BRIEF:
Please set down exactly the lines of the listing below from the line containing "Image resolution: width=1568" through the line containing "Given: Click the 'Total:' bold label", both lines included, leaving out all other lines.

DATA SUPPLIED:

= = = = = = =

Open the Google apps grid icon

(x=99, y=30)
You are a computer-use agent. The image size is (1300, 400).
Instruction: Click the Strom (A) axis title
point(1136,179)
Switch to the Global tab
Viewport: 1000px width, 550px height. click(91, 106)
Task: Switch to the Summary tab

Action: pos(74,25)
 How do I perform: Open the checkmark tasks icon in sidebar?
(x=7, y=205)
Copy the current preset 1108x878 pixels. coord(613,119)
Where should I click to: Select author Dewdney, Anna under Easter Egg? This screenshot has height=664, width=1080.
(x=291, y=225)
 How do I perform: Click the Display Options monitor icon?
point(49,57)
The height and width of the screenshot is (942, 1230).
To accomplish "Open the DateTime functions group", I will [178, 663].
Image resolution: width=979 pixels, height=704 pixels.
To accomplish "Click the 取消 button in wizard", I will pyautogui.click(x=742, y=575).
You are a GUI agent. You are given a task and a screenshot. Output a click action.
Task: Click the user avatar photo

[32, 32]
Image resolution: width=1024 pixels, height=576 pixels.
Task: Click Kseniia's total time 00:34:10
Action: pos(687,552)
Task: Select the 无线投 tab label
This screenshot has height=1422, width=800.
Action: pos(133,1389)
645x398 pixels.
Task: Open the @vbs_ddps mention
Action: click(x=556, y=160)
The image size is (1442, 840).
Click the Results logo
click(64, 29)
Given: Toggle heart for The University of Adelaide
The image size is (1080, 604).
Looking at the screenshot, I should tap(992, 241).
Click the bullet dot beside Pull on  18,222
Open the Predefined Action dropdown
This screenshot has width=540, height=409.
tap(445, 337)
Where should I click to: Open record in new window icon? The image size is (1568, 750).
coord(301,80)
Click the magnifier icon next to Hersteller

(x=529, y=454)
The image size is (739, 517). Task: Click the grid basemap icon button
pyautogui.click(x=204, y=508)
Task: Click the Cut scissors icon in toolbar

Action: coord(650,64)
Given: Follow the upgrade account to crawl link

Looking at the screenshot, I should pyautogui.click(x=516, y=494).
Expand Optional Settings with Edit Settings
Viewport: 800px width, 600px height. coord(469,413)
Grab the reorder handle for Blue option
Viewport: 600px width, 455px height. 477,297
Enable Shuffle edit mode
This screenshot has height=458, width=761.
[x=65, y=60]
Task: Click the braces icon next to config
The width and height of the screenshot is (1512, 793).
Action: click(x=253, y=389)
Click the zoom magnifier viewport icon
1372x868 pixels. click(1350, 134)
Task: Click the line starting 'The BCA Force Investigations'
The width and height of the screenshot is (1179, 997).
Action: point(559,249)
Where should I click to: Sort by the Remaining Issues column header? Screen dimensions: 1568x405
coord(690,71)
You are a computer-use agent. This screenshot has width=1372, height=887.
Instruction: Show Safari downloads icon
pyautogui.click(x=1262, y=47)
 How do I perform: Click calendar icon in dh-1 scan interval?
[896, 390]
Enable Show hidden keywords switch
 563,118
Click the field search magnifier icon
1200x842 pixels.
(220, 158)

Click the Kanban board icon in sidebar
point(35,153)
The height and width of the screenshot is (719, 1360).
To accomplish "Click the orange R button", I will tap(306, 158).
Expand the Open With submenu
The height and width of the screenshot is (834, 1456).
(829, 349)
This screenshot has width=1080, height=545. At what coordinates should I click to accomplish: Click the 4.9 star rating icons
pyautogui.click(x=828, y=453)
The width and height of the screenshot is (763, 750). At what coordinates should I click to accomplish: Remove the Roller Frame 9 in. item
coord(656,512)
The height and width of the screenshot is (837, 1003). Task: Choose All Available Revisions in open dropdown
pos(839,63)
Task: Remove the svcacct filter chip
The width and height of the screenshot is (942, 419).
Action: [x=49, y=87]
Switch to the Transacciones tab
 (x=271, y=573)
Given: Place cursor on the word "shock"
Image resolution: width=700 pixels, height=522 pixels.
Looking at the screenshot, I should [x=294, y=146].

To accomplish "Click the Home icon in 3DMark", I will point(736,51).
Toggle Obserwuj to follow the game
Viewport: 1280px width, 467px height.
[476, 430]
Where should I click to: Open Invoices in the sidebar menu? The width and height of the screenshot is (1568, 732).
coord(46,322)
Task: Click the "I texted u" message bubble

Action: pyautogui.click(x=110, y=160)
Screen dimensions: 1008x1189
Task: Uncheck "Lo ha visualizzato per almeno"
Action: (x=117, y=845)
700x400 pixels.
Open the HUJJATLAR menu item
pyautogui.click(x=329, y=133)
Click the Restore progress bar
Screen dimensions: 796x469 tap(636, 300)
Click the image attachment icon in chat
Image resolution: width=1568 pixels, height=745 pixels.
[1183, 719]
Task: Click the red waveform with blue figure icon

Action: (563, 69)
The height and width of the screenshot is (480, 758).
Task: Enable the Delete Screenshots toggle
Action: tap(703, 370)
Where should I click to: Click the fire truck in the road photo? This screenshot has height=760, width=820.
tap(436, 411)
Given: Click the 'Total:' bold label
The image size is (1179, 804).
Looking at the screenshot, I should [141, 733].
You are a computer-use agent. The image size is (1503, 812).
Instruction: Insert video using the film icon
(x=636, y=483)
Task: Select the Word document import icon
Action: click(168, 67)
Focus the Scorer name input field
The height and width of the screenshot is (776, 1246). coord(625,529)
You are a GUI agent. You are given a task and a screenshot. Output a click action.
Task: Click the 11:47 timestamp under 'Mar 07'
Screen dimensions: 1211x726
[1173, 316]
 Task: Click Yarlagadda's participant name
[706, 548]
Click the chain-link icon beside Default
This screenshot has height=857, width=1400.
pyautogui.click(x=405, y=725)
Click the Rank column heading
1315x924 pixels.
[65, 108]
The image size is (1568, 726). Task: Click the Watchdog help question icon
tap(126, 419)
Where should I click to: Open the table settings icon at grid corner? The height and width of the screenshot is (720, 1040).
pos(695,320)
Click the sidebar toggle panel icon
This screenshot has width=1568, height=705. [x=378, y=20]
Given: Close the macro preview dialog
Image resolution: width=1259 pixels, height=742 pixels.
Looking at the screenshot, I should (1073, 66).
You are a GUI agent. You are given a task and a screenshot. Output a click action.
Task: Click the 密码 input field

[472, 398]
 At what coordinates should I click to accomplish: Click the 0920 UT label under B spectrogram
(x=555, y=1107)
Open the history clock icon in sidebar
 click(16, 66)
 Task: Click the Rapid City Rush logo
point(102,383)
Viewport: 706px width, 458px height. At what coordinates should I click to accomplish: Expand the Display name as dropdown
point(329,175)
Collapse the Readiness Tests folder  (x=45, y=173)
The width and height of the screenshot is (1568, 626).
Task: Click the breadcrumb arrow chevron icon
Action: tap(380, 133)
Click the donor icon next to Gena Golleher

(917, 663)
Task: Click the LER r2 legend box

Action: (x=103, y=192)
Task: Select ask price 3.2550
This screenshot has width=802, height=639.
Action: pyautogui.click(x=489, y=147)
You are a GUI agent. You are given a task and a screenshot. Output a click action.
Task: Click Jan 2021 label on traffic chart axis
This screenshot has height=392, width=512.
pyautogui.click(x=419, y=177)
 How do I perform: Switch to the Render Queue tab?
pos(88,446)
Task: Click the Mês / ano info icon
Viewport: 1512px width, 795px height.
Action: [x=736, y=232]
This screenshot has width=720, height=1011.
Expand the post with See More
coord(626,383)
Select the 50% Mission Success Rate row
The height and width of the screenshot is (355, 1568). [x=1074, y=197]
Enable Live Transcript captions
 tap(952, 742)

= = = = = = =

EXERCISE RESPONSE:
Image resolution: width=1568 pixels, height=745 pixels.
[1183, 719]
Task: Click the red waveform with blue figure icon

Action: (563, 69)
The height and width of the screenshot is (480, 758).
Task: Enable the Delete Screenshots toggle
Action: tap(703, 370)
Where should I click to: Click the fire truck in the road photo? This screenshot has height=760, width=820.
tap(436, 411)
Given: Click the 'Total:' bold label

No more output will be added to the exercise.